>>>>>

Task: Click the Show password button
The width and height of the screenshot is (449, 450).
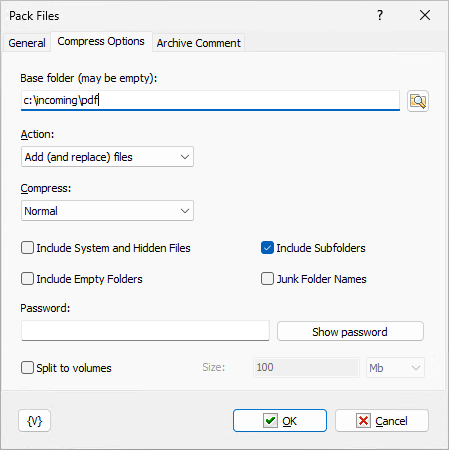Action: click(350, 331)
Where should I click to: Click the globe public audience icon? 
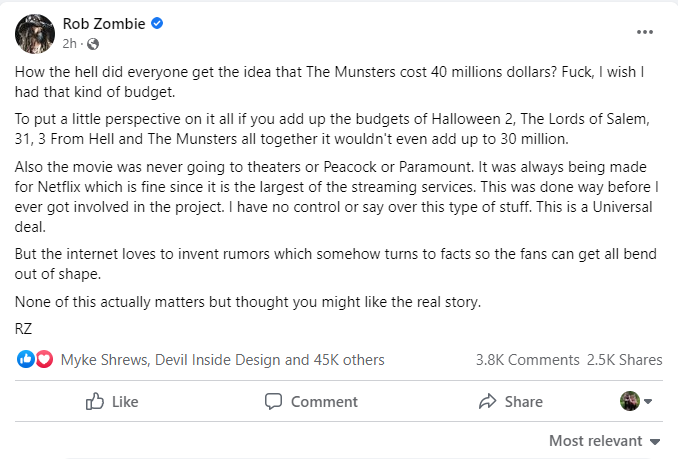(x=93, y=44)
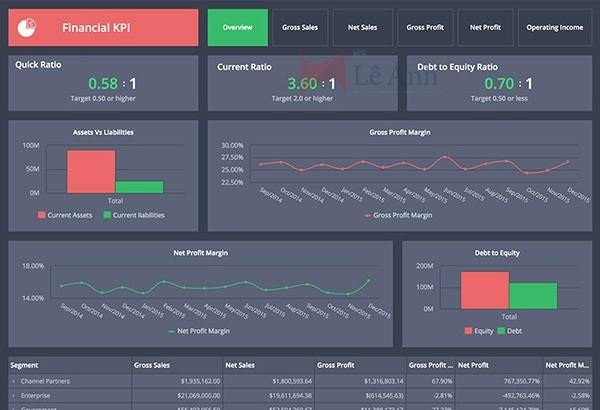Sort by the Segment column header
600x410 pixels.
pos(24,365)
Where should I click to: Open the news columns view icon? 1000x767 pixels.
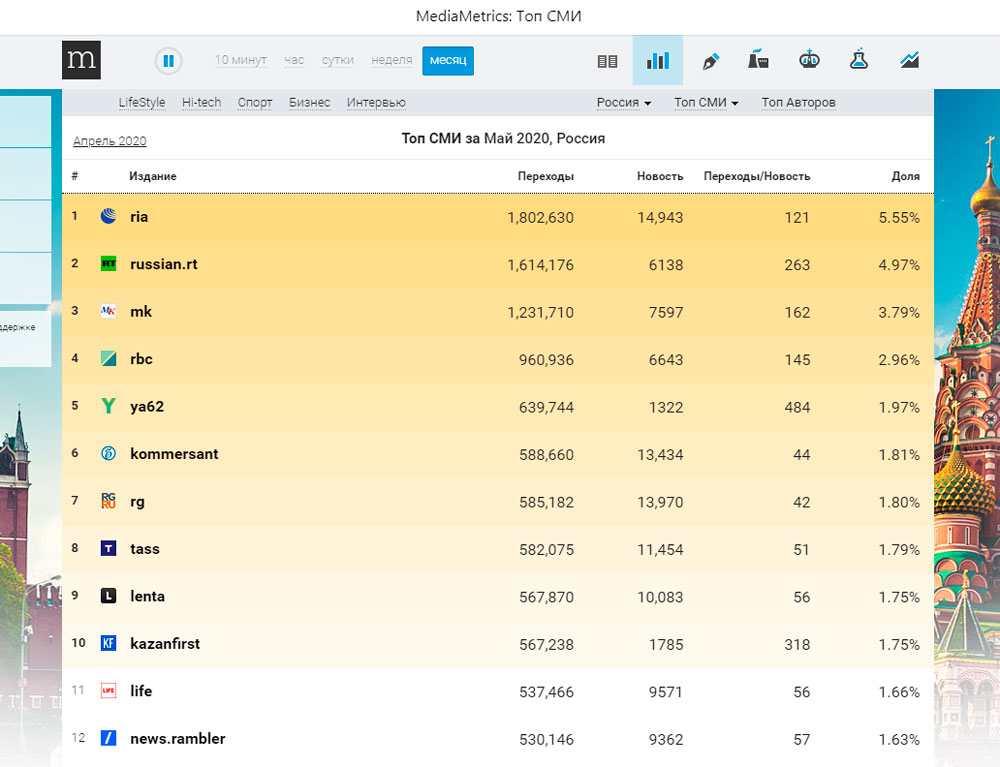coord(607,61)
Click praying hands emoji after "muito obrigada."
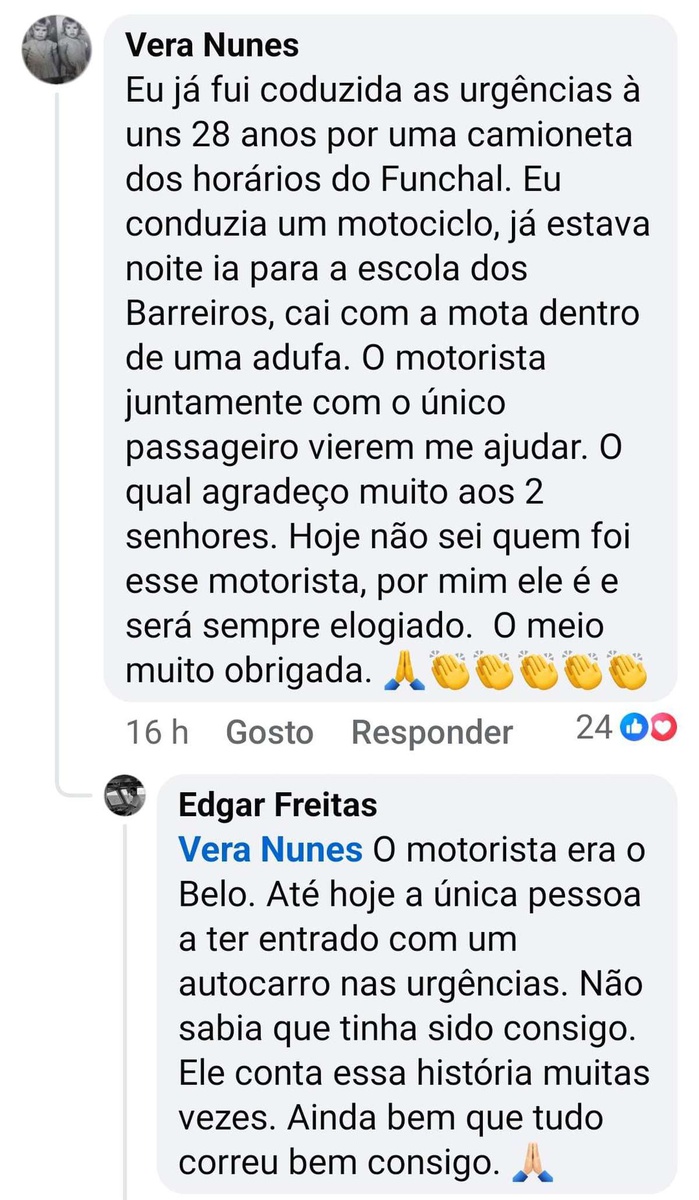Image resolution: width=699 pixels, height=1200 pixels. (x=404, y=671)
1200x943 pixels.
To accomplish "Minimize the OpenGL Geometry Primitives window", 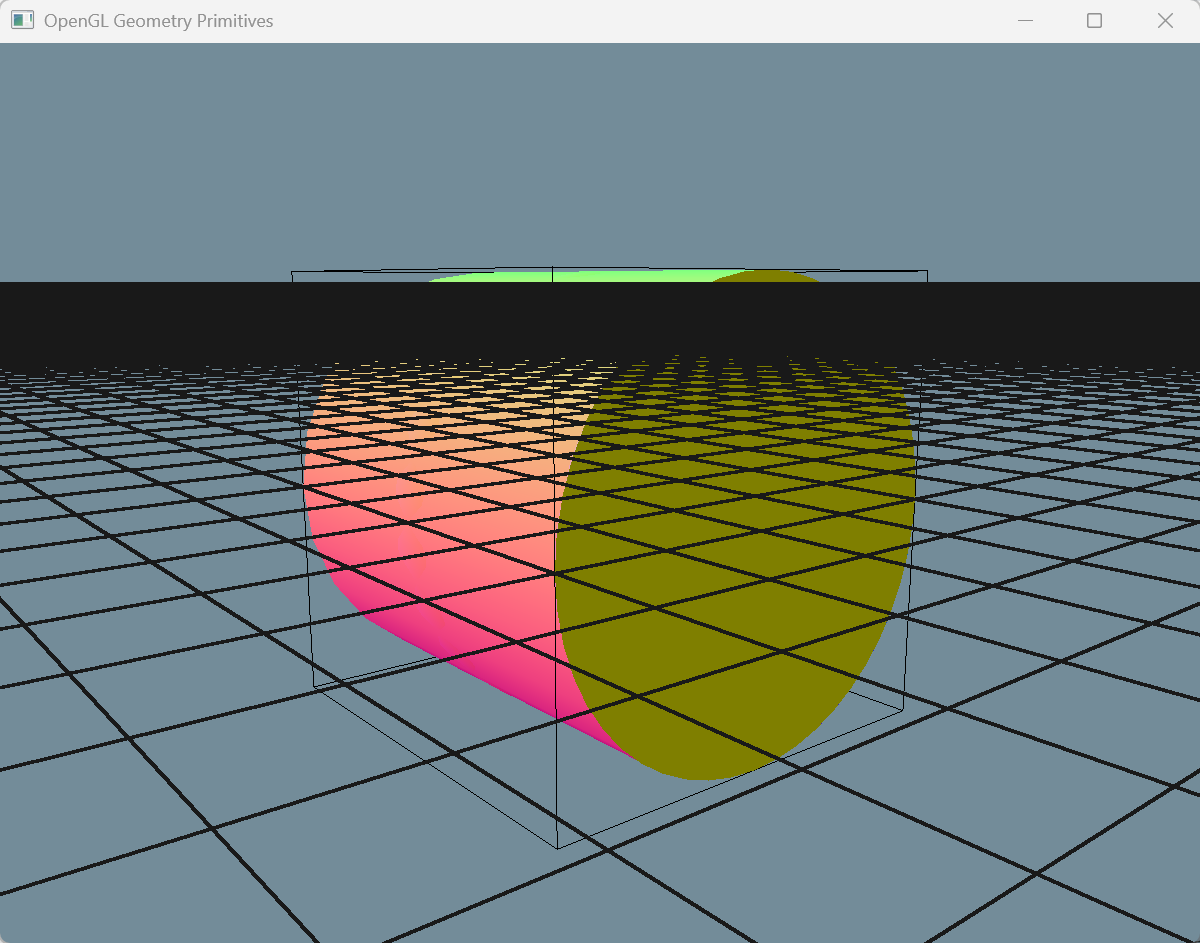I will [x=1024, y=21].
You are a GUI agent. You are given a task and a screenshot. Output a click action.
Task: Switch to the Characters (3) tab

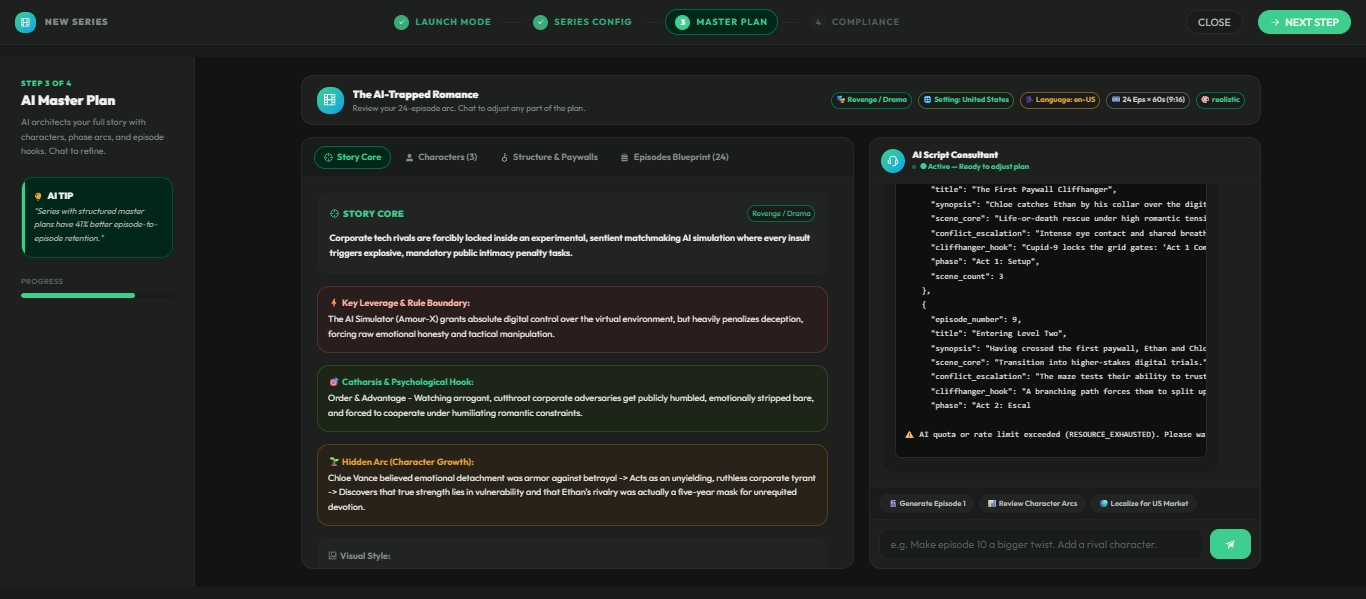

<<<<<

> [Goal of the exercise]: With the pictures left out, copy exactly the lines from the one containing "You are a GUI" through the final line of the records above, both included.

> [Response to the task]:
You are a GUI agent. You are given a task and a screenshot. Output a click action.
Task: Switch to the Characters (3) tab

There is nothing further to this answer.